Railroad car trucks having a friction member design somewhat similar to that shown in U.S. Pat. Nos. 3,575,117 and 4,084,514 have been a factor in certain bolster failures in cars repeatedly used in service in which there is substantial rotation of the side frame relative to the bolster. In particular, the failures occur at the inside interior corner of the bolster pocket, at times causing the bolster end to actually break off. These failures are particularly the result of service over what can be considered bad track in that there are extremely sharp curve areas subjecting the side frame to extreme rotational conditions relative to the bolster. Analysis has determined that extraordinarily high stresses are created within the bolster because the friction member or friction wedge is being jammed with enormous force into the corner of the bolster pocket 30. The stresses are above the yield point of the bolster material and are of such a magnitude as to actually swage or move the metal of the bolster at that point.
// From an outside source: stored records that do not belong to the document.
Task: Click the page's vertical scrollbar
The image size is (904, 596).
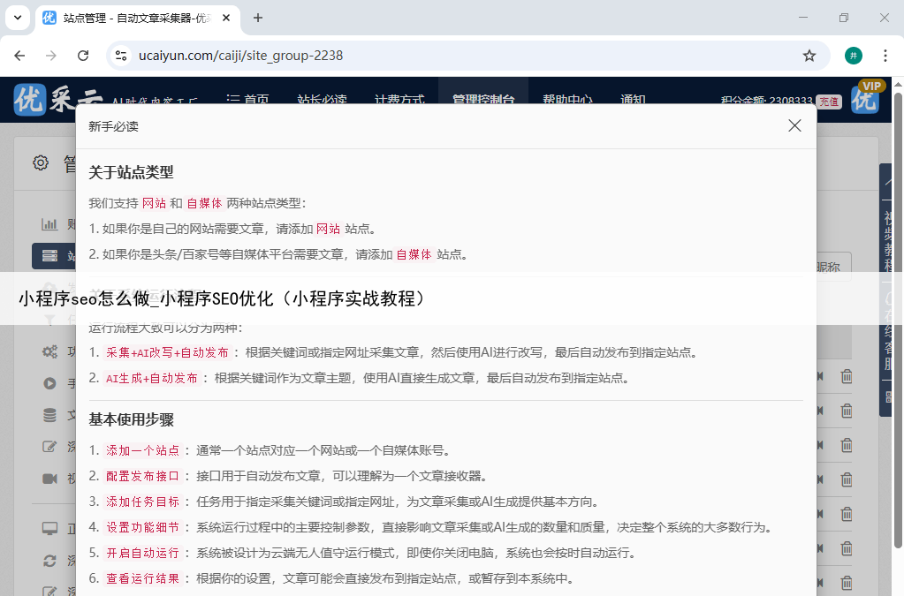Action: pyautogui.click(x=898, y=265)
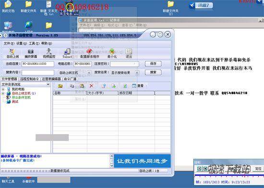Click the 退出 exit icon
This screenshot has height=188, width=264.
129,53
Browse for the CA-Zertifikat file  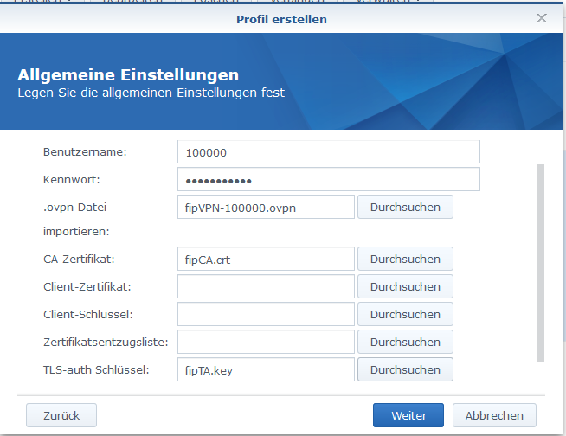tap(405, 259)
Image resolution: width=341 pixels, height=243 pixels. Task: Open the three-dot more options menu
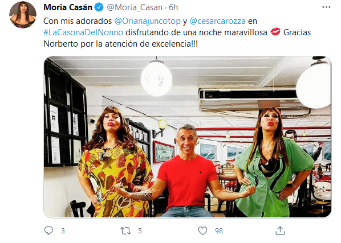(x=326, y=7)
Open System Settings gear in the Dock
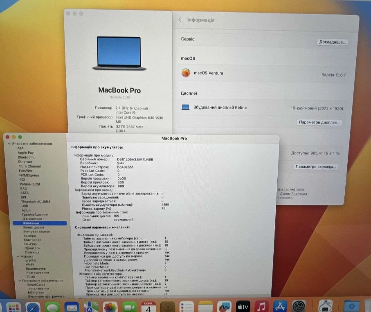371x312 pixels. (x=299, y=306)
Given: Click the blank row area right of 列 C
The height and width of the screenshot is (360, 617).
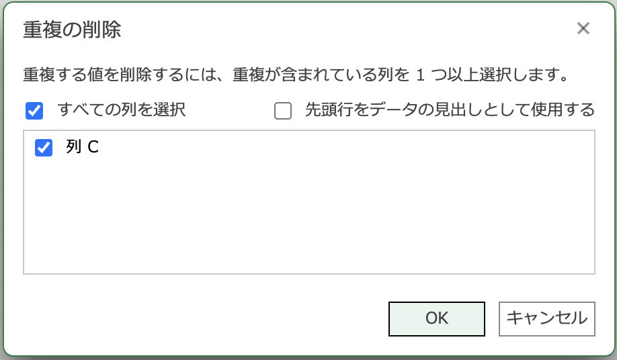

FIG. 1 is an illustration of the friction member of the prior art and is similar to the friction member disclosed in U.S. Pat. No. 4,084,514. The bolster is indicated at 10 and the side frame at 12. A friction member is indicated at 14 and has a slanted friction surface which has a profile in a horizontal plane represented by line 16 and a vertical friction surface represented by plane 18. Friction member 14 will be positioned within a bolster pocket 20 as is conventional. The bolster pocket may have a slanted wear surface 22 or there may be a wear plate within the bolster pocket. Side frame 12 carries a vertical wear plate 24 which cooperates with friction member surface 18 to provide the damping effect customary with a bolster-side frame-friction wedge construction as disclosed in FIG. 1.
Railroad engineers are not able to explain the reason, but during normal service, friction member 14 will assume the position of FIG. 1, that is, the friction member will be in contact with the exterior side 26 of the bolster pocket. The wedge is not centered and it is not known precisely why this takes place, but it has long been recognized in the art.
Railroad engineers have long assumed that during operation on curved track relative rotation between the side frame and bolster took place about an axis of rotation 27 coincident with the point of intersection of the side frame and the bolster center lines. Analysis of the above-described failures has indicated that in fact rotation does not take place at the described axis, but in reality takes place at approximately point 28 at the intersection of line 16 and the line of contact between the friction member and the exterior side of the bolster pocket. With rotation about this point, and assuming counterclockwise rotation, the friction member will be rotated in a counterclockwise direction by side frame 12 with the result that the friction member will be jammed into corner 30 of the bolster pocket with extraordinary force. This occurs because the friction member will be moved by the side frame until there is contact between the enlarged side frame area 29 and the opposing portion 32 of the bolster. Because of such movement of the friction member, the extraordinary forces described are present at corner 30, resulting in bolster failures of the type described.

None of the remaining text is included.